Jewels of The Southern Kitchen
Sourcing Spices In South Carolina
Two days after Thanksgiving, my husband and I stood over the patch of fall-blooming saffron crocus in our front yard and plucked two brilliant threads to place on our tongues. Saffron’s subtle perfume is released by moisture so we waited for our taste buds to pick up its warm, distinctive presence. The spice portion of this already diminutive plant are the droopy stigmas, only three per flower, that could be easily overlooked if not for their flaring red coloration. Our micro-crop will only produce a “pinch” for a single recipe (about 20 threads), though the corms multiply each year. It’s easy to see why saffron (Crocus sativus) is the most expensive spice by weight, traded by humans for more than 3500 years. In spite of the fact that many exotic spices can be produced locally, they’re possibly the commodity that makes the most sense to import from afar (and then add to a dish of local groceries).

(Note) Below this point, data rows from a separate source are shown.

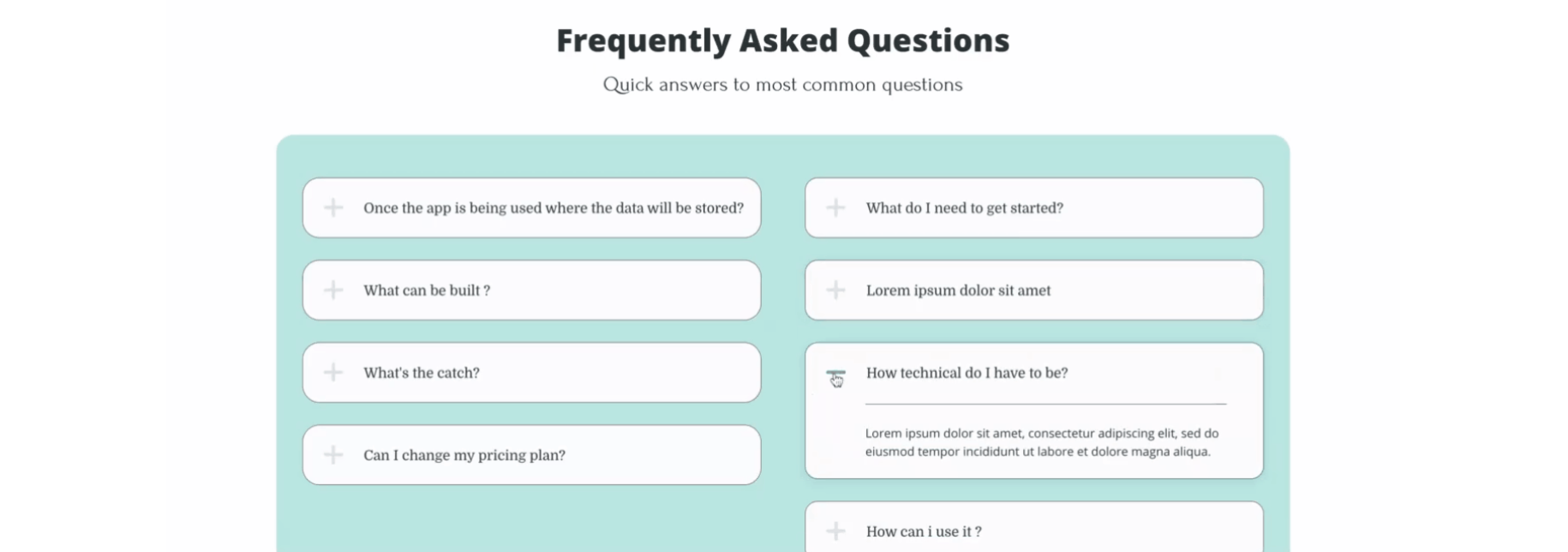Click the divider line under "How technical" question
The height and width of the screenshot is (552, 1568).
pos(1045,403)
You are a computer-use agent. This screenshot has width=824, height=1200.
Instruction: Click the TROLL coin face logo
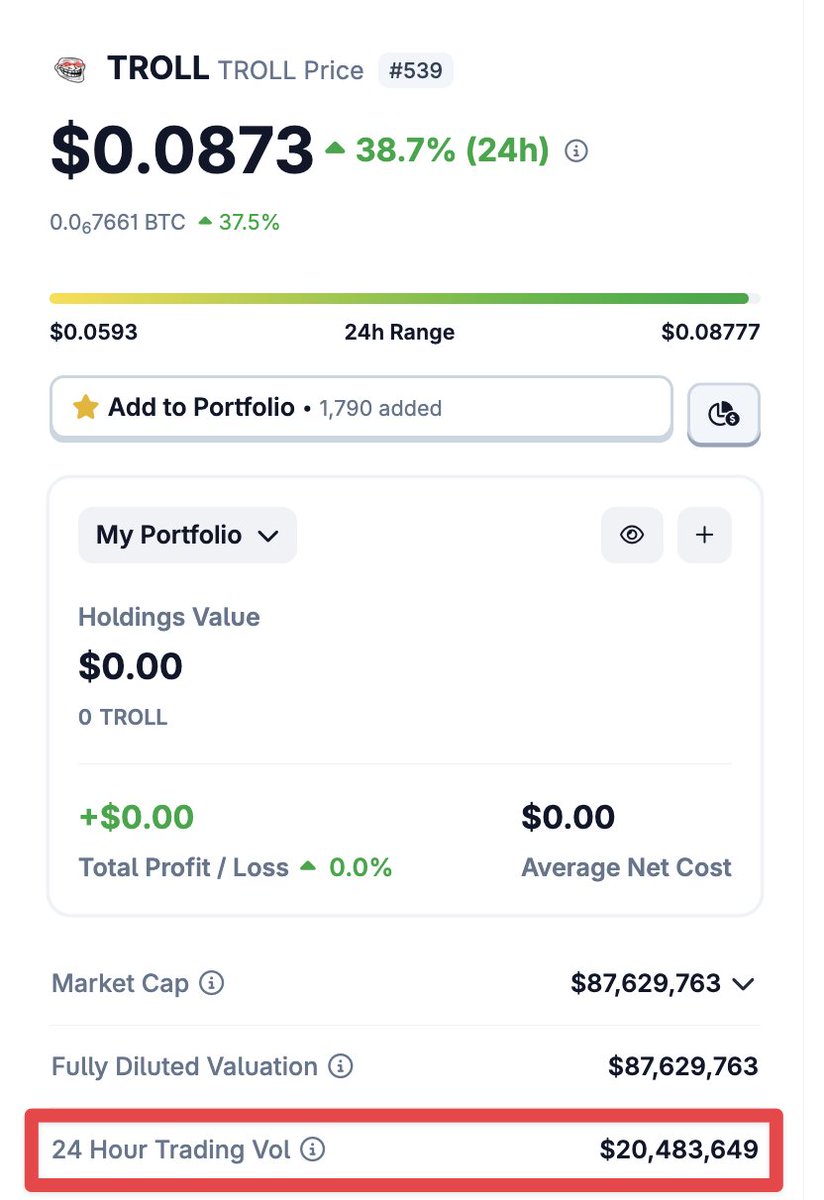69,70
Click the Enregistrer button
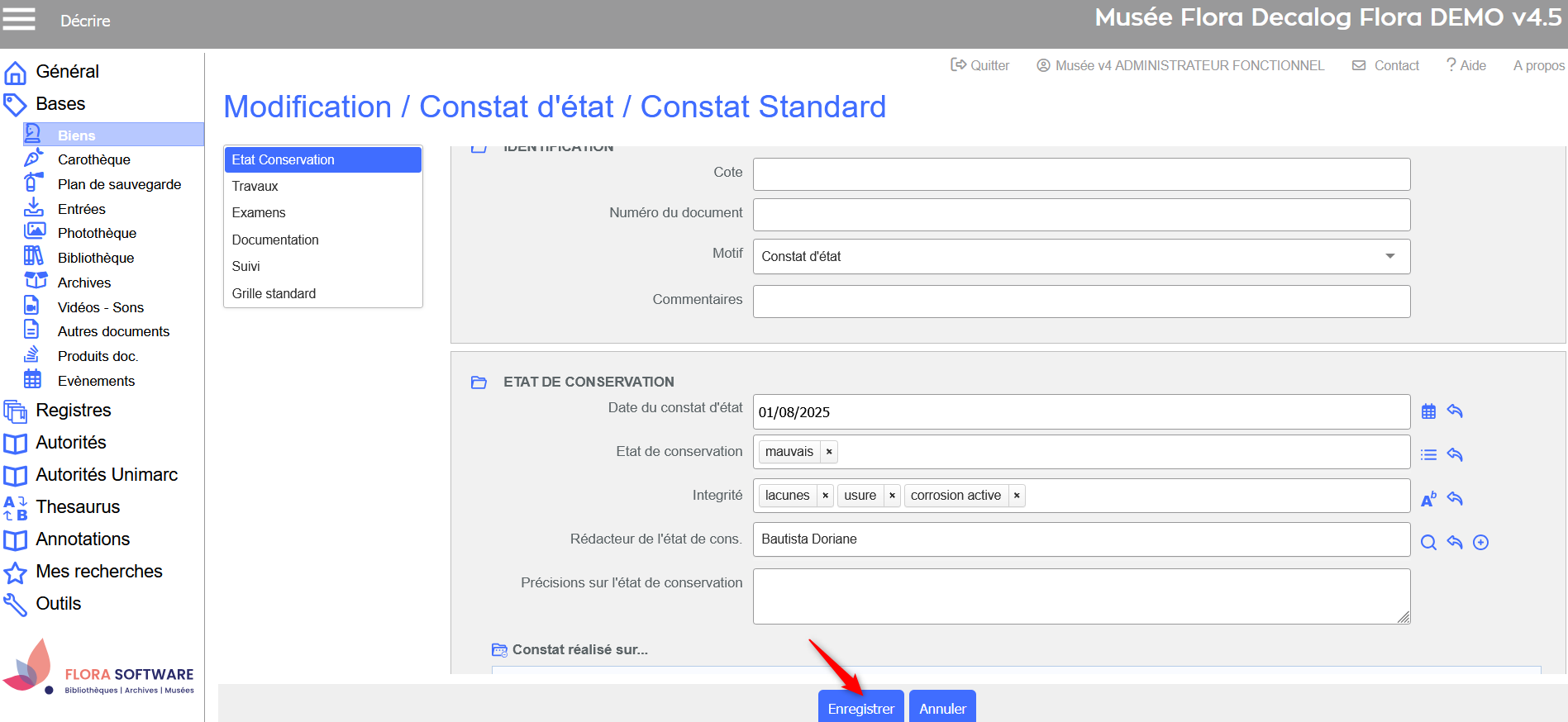Viewport: 1568px width, 722px height. click(860, 708)
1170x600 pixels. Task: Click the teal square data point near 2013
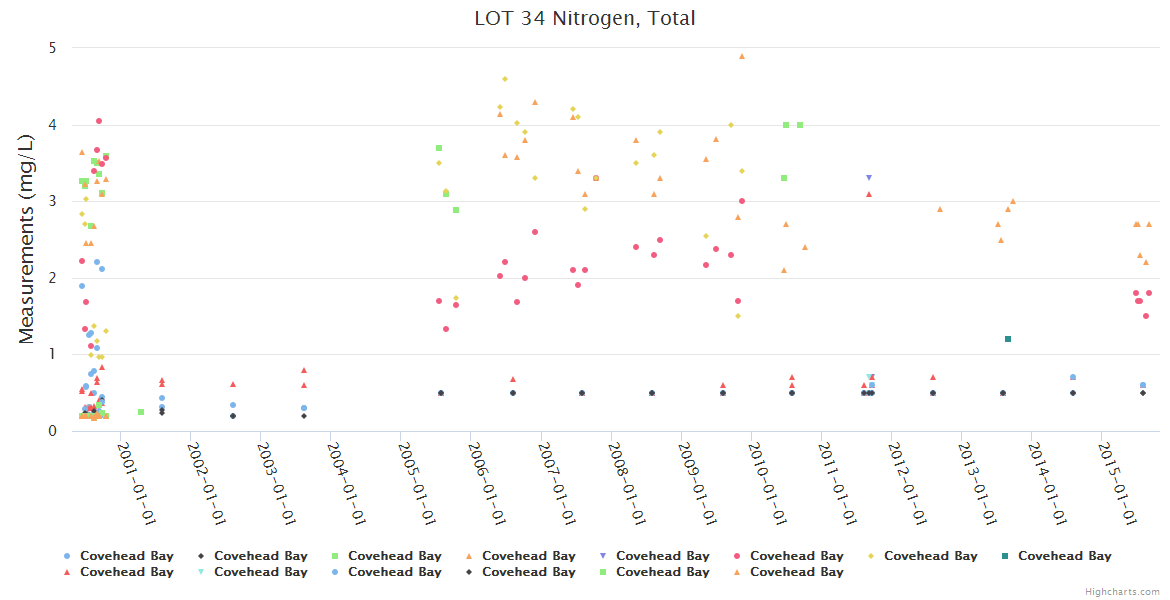(1008, 339)
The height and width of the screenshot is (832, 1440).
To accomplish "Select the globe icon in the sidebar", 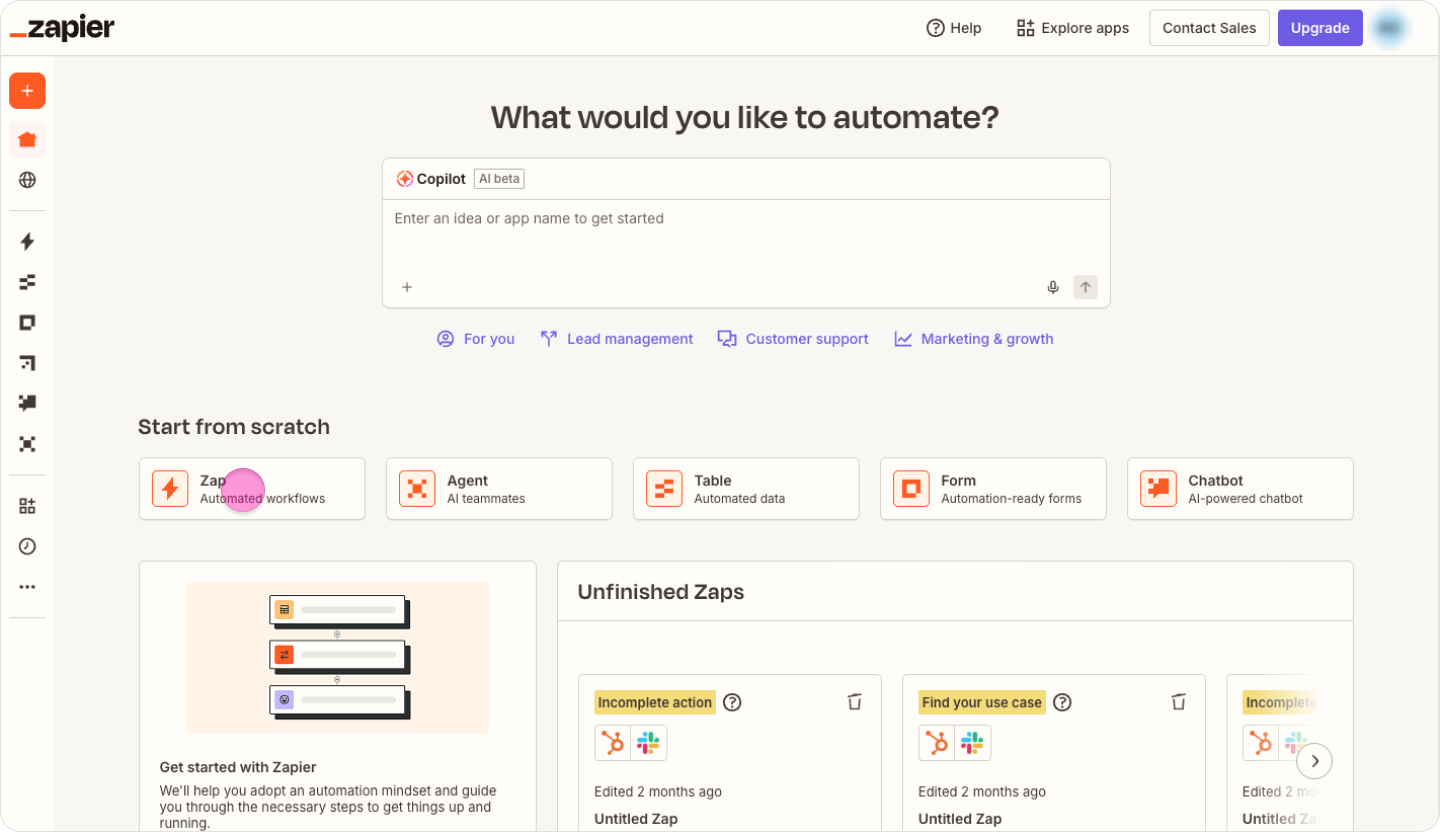I will (27, 180).
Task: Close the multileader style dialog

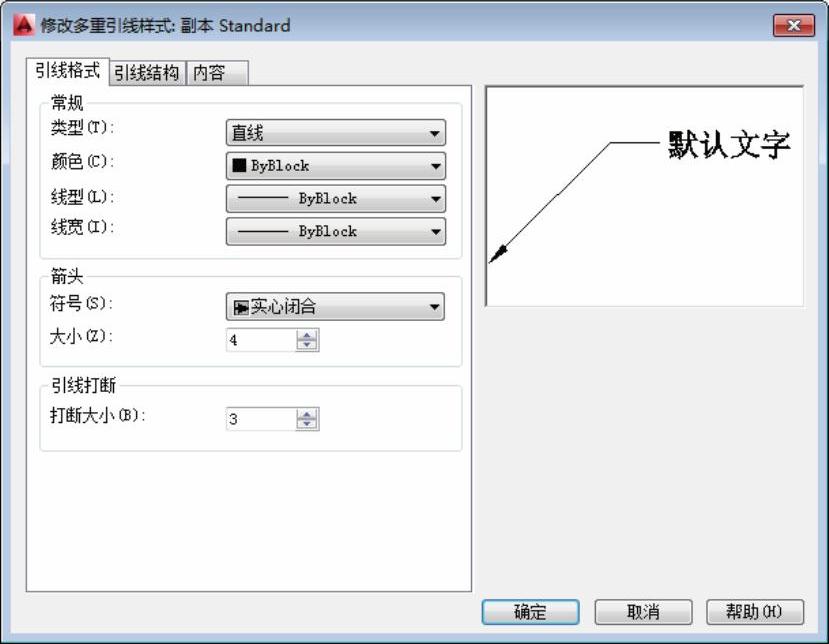Action: 794,26
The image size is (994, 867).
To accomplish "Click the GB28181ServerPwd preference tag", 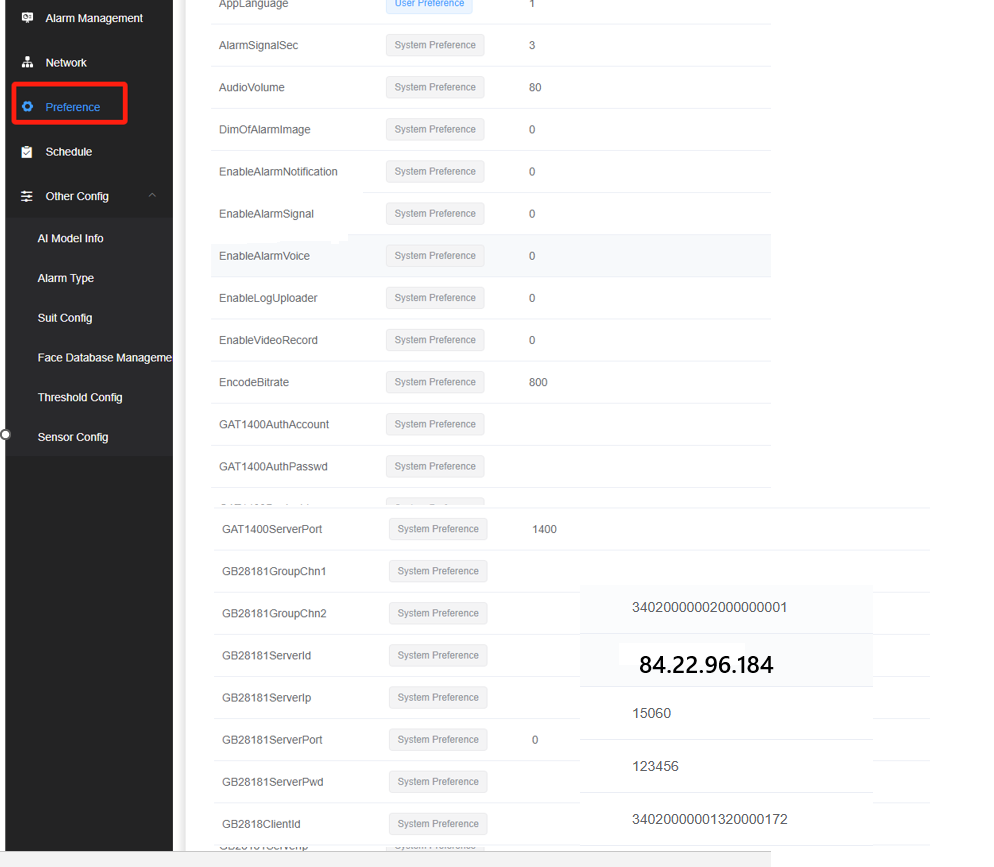I will [x=438, y=782].
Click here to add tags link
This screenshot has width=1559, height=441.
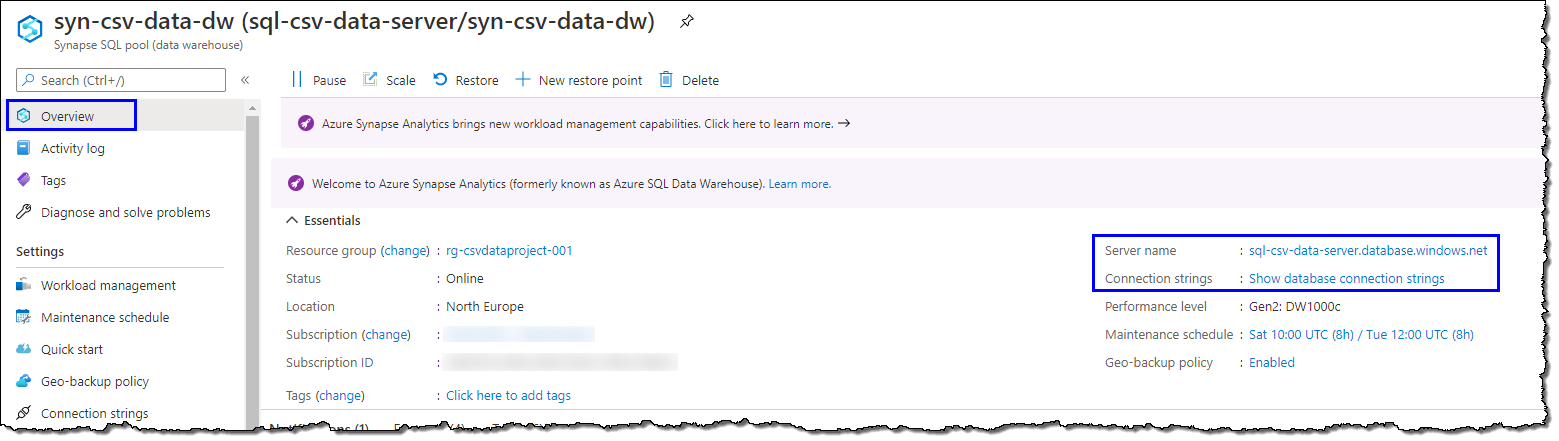coord(508,395)
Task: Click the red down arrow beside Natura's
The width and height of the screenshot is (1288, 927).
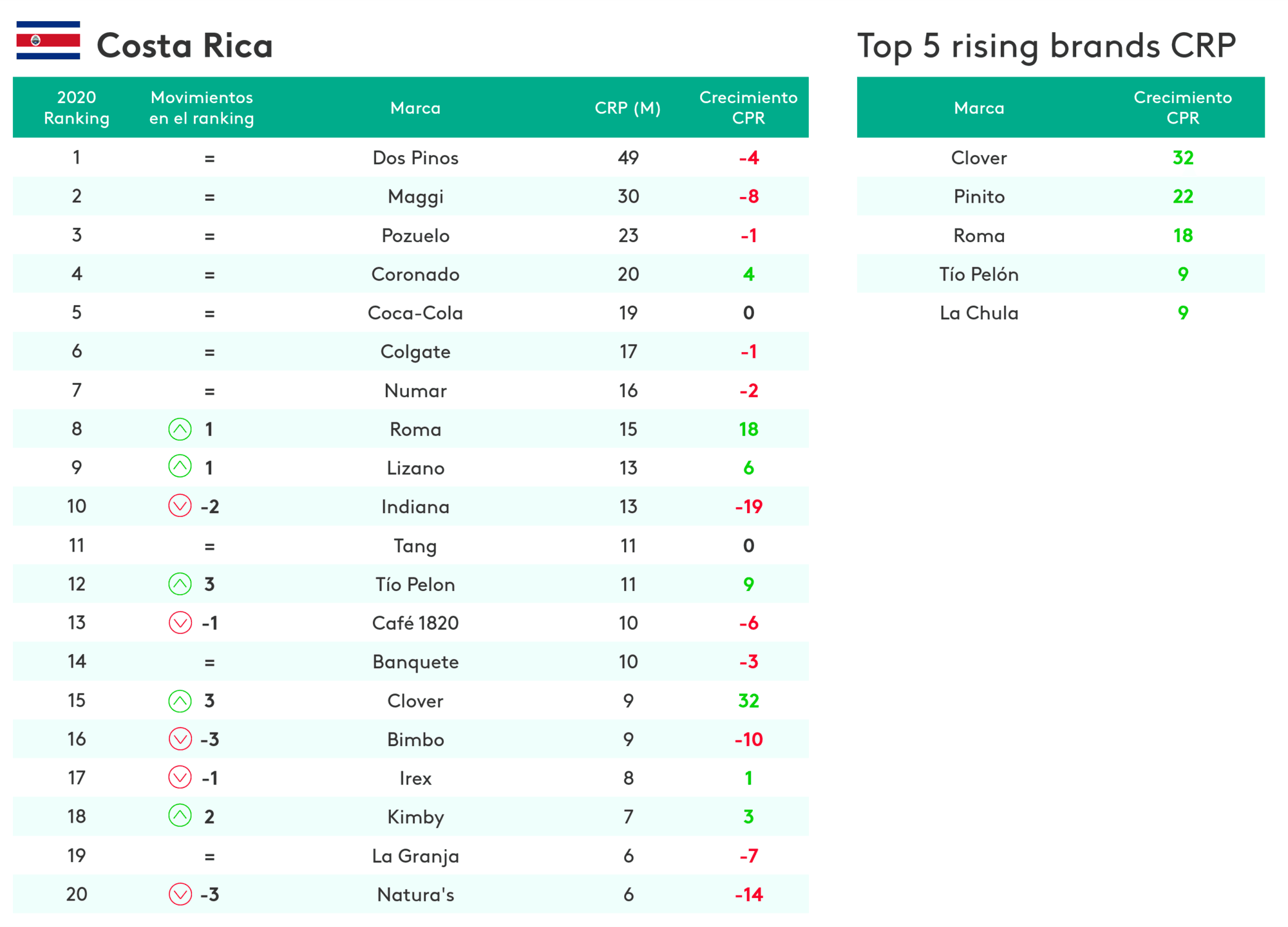Action: [180, 894]
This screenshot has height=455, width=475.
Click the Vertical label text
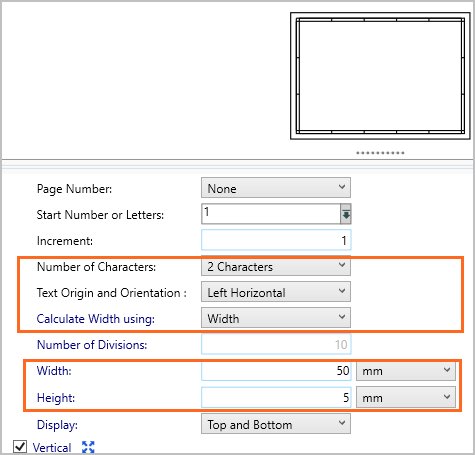[52, 447]
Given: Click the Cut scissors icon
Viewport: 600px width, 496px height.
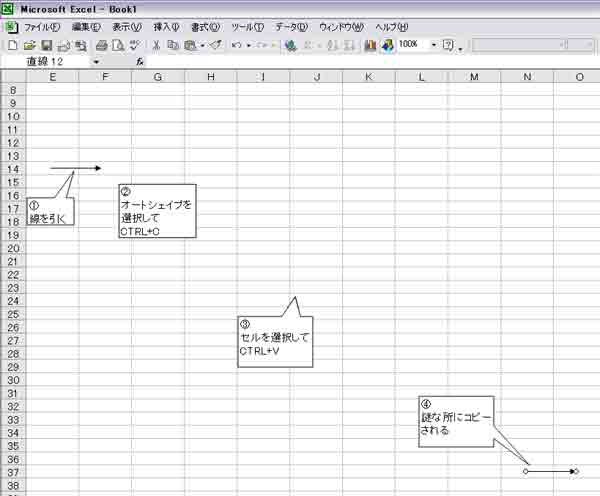Looking at the screenshot, I should pyautogui.click(x=156, y=45).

Spices are defined as flavoring agents that come from the non-leafy parts of plants—fruits, seeds, bark, stems, roots, flowers, any plant part that isn’t foliage. In South Carolina we can grow more than 30 popular spices and a multitude of edible flowers. I even grow black peppercorns, cardamom and vanilla as houseplants. (Next time someone tells you vanilla is boring, point out that you’re eating a freaking orchid.) Still, few of these spices are currently available commercially in our area, and some of them can only be grown to peak culinary value in other climates. Look for local sources when you can and local dealers with an eye for quality when you can’t.
Lisa Conner, founder of Spice Society, is such a dealer. Standing in her distribution center off of Poinsett Highway near Cherrydale, I half-expect a merchant to lead a laden donkey into the office after a long and exotic journey. Whiff s of golden curry powder, roasted cumin and pungent ginger radiate from a display of beautiful jars and canisters.
Lisa chose packaging that evokes the luxury and mystique of the olden spice trade. Back then it was not uncommon for traffickers to spin tall tales to mask the source of their valuable wares—Herodotus (fifth century BC) and Aristotle both recorded in their histories that Arabs climbed to a mountaintop where they tempted the birds with abundant meat or launched pellets of lead in order to weigh down bird nests constructed of cinnamon sticks. When the nests collapsed, the sticks were collected for sale. These days the competition is a little different; Lisa prefers to source from biodynamic, fair-trade farms in Egypt or organic growers in Peru.
“Right now the only US spices I’ve found steady supplies of are from California. I keep telling local farmers that I’d love to buy closer to home,” says Lisa.
Some upstate farmers produce crops like ginger, coriander, hibiscus and sesame, but Lisa has yet to find certified organic growers that can provide a steady supply of the products she needs.
“When I receive a large order I need to know I can deliver to the customer. It takes a while for farmers to reach a level that they can reliably provide high quality organic spice. Some countries have had more time to perfect their growing techniques,” she says.
If Lisa can’t find spice that fits her high quality standards, she won’t sell it. She travels to seek out the finest quality crops on the market, like a super lavender from France bred for improved flavor intensity.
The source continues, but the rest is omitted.